Overview
The primary objective of the study is to generate and characterize three-dimensional models, called "assembloids", composed of the main liver cell populations (in particular from the co-culture of organoids with stellate cells, responsible for fibrogenesis, deriving from clinical samples). These models will be used in order to imitate the first phases of the onset of steatohepatitis, in conditions of altered lipid metabolism (induced through exposure to the main environmental determinants of this condition: excess fatty acids, fructose, cholesterol) in the presence or absence of the mutation I148M of PNPLA3. Other genetic variants will also be analyzed, such as TM6SF2, MBOAT7 and GCKR, which have previously been correlated with the development of non-alcoholic steatohepatitis.
Further objectives will be: 1) identify new biomarkers of pathological activation of human stellate cells and progression of liver damage, to be subsequently validated in clinical case series for future use in clinical management for individual risk stratification; 2) study the epigenetic factors that underlie the onset of non-alcoholic steatohepatitis and its progression to fibrosis, cirrhosis and HCC; 3) evaluate the impact of antisense oligonucleotides directed against PNPLA3 on the severity of the "steatohepatitic" phenotype (lipid accumulation, lipotoxicity and inflammation and fibrogenesis) in assembloids
Description
Non-alcoholic fatty liver disease (NAFLD) represents the main cause of liver damage and is found in approximately one third of the population (25-30%). NAFLD encompasses a broad spectrum of conditions ranging from simple steatosis to nonalcoholic steatohepatitis (NASH). NASH is found in 20-30% of patients with NAFLD and can progress to cirrhosis and hepatocellular carcinoma.

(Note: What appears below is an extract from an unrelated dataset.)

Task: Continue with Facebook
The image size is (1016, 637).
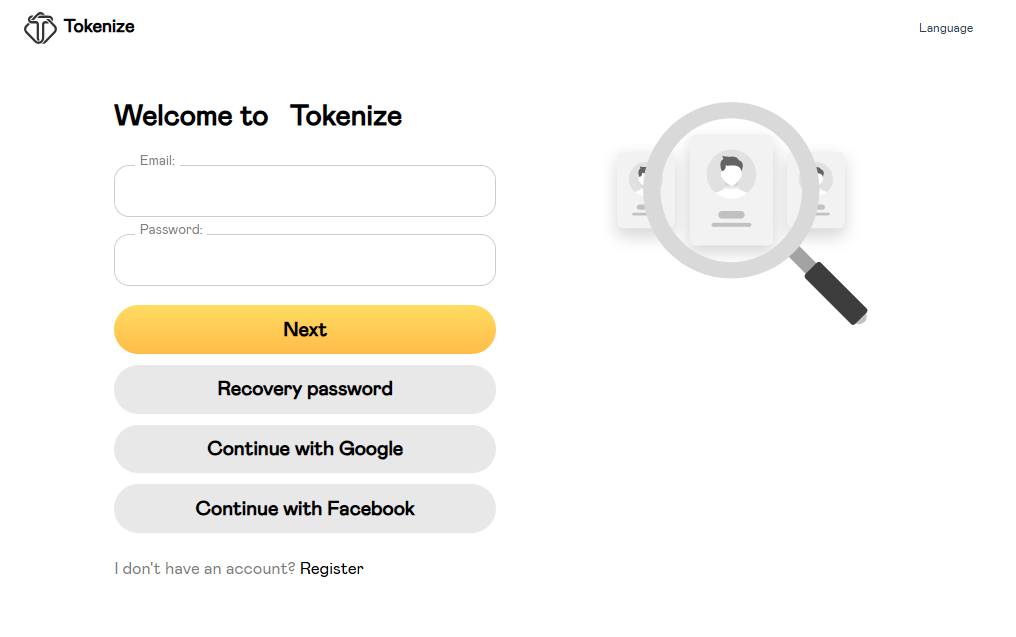Action: [304, 508]
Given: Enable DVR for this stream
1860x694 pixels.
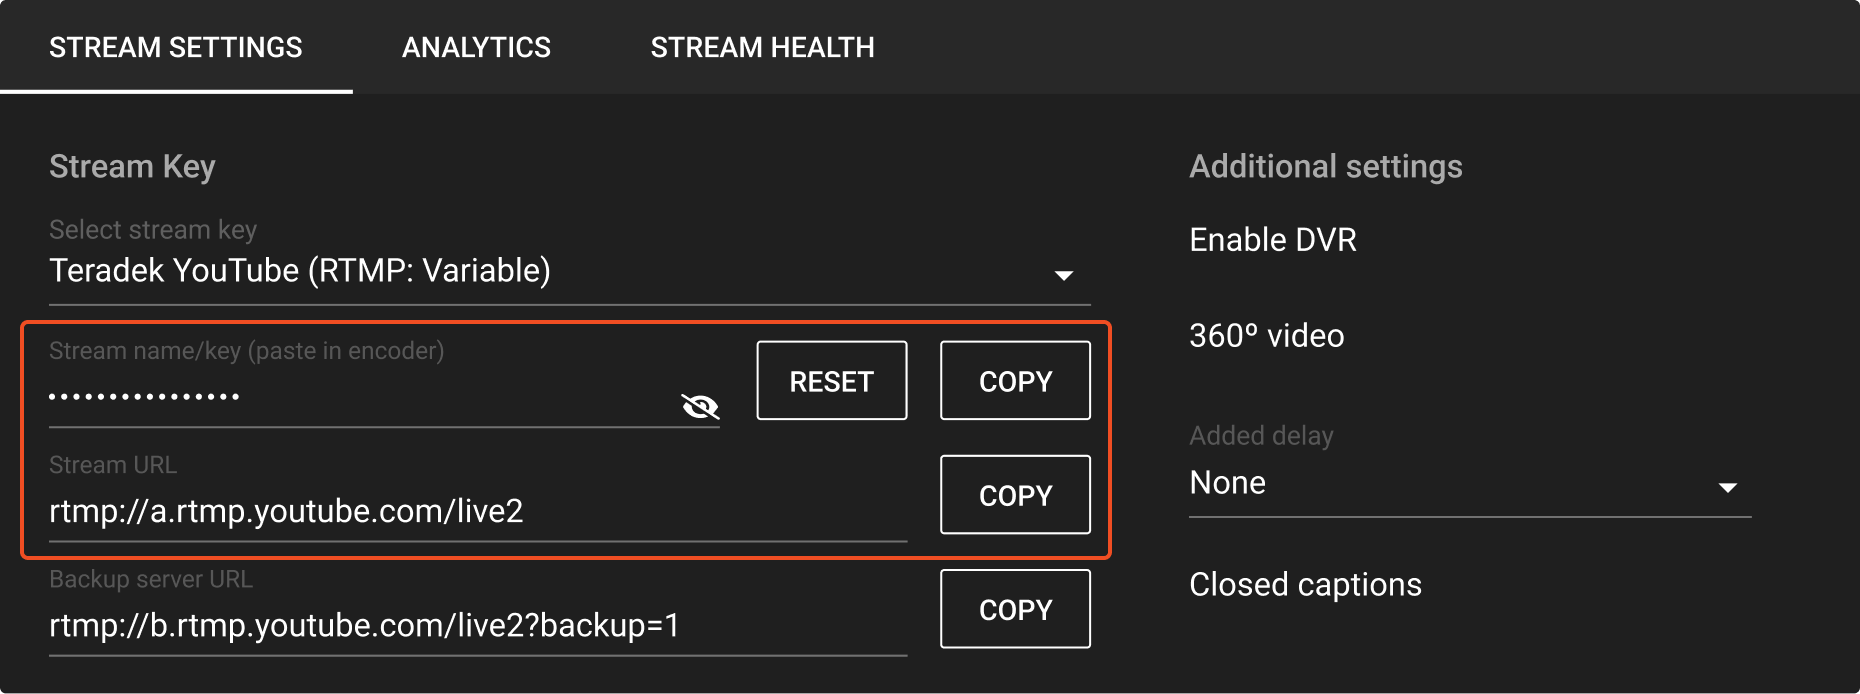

Progress recorded in recent years in the field of genetics has highlighted how genetic factors play a key role in the susceptibility, severity and long-term prognosis of the disease. In particular, in a genome-wide association study conducted on a multi-ethnic population, the PNPLA3 gene was identified as the main genetic factor that is strongly associated with intra-hepatic fat content, independently of body mass and insulin resistance.
The primary objective of the study is to generate and characterize three-dimensional models, called "assembloids", composed of the main liver cell populations (in particular from the co-culture of organoids with stellate cells, responsible for fibrogenesis, deriving from clinical samples). These models will be used in order to imitate the first phases of the onset of steatohepatitis, in conditions of altered lipid metabolism (induced through exposure to the main environmental determinants of this condition: excess fatty acids, fructose, cholesterol) in the presence or absence of the mutation I148M of PNPLA3. Other genetic variants will also be analyzed, such as TM6SF2, MBOAT7 and GCKR, which have previously been correlated with the development of non-alcoholic steatohepatitis.

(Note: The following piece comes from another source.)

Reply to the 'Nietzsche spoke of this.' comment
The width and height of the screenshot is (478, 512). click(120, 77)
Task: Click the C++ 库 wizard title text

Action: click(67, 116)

Further objectives will be: 1) identify new biomarkers of pathological activation of human stellate cells and progression of liver damage, to be subsequently validated in clinical case series for future use in clinical management for individual risk stratification; 2) study the epigenetic factors that underlie the onset of non-alcoholic steatohepatitis and its progression to fibrosis, cirrhosis and HCC; 3) evaluate the impact of antisense oligonucleotides directed against PNPLA3 on the severity of the "steatohepatitic" phenotype (lipid accumulation, lipotoxicity and inflammation and fibrogenesis) in assembloids
Eligibility
Adult patients who have given consent to participate in the study and listed for the following procedures will be included:
- liver biopsy for suspected non-alcoholic steatohepatitis (NASH) at the time of diagnosis;
- liver resection for hepatocarcinoma or other liver lesions (including secondaries from other neoplasms and benign focal lesions, which will allow obtaining healthy starting liver tissue);
- post-transplant healthy liver biopsies;
- cholecystectomies.
It will also be required:
- availability to sign informed consent for the study
- availability of DNA sample for genetic analysis and clinical data,
- blood sampling for genetic and epigenetic analyzes and analysis of non-coding RNAs (lncRNAs, miRNAs and circRNAs).
Patients will be excluded who present:
- positivity for chronic viral hepatitis (HCV-RNA and/or HBsAg);
- positivity to other liver diseases such as autoimmune and viral hepatitis (hepatitis B and C), hereditary hemochromatosis, alpha-1-antitrypsin deficiency, Wilson's disease.